The flu outbreak in Mexico has killed more than 100 people and already spread to the United States and Europe, prompting fears of a pandemic that boosted the U.S. dollar.
The Mexican situation is resurrecting fears of the chilling impact that the SARS epidemic had on economic growth, said Edward Meir of broker MF Global in a research note.
The potential for a drop in jet fuel demand is also weighing on oil markets, Addison Armstrong, an analyst at Tradition Energy, said in a research note.
Airline shares were hit by expectations the flu outbreak could hurt air travel.
Gains in the dollar, a safe-haven in times of stress, also weighed on oil and other commodities, which tend to fall when the U.S. currency rises.
Oil is down about $100 a barrel from a record peak in July last year of more than $147.
The global recession and shrinking oil demand had pushed prices toward $30 a barrel earlier this year. They have recovered to around $50 alongside an equity market rally.
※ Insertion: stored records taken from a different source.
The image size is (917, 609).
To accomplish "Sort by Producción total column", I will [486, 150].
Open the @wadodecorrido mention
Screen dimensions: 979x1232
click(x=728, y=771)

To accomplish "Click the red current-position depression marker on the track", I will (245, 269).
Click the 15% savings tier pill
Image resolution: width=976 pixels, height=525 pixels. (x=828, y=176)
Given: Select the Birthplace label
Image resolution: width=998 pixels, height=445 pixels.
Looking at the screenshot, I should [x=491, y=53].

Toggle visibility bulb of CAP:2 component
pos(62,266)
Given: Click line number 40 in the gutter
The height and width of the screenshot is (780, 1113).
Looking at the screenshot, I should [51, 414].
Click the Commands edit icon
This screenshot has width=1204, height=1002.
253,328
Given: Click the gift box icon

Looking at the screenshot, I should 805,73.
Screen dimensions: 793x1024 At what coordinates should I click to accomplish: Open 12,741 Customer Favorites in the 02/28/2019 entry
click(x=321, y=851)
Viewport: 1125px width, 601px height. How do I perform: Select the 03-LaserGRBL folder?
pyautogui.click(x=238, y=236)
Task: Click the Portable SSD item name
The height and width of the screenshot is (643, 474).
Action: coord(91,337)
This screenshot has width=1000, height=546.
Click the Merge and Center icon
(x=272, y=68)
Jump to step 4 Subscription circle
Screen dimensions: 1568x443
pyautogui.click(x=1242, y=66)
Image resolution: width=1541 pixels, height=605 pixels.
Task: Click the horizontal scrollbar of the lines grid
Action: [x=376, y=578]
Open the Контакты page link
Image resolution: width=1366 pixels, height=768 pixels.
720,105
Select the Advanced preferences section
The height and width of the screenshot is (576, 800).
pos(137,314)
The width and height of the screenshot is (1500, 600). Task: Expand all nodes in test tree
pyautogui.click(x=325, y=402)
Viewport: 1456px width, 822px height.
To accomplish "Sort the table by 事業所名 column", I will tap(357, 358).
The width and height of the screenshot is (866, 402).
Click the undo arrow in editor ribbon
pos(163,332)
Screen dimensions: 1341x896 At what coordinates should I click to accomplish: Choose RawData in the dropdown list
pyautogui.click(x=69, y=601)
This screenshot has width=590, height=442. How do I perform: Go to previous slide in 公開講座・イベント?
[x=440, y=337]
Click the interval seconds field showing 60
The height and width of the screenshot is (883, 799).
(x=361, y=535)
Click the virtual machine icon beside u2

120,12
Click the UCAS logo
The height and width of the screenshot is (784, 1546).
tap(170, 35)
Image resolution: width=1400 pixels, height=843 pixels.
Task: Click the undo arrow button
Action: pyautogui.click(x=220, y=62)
Commodity prices and returns have risen substantially since mid-February lows, Goldman Sachs said in a research note. We believe markets will likely continue to pullback from current levels in the near term, as fundamentals are not yet stable enough to support higher prices, the bank said.
As a result, we have opened tactical shorts in both the oil and metals markets in recent days.
The Organization of the Petroleum Exporting Countries has agreed to cut supply by 4.2 million barrels per day since September last year to try to prop up prices.
OPEC meets next on May 28.
Gulf oil producers said on Sunday they could tolerate moderate crude prices for longer to help revive global growth but shared a concern with consumer nations that a prolonged period of low prices could sow the seeds of a future fuel price spike.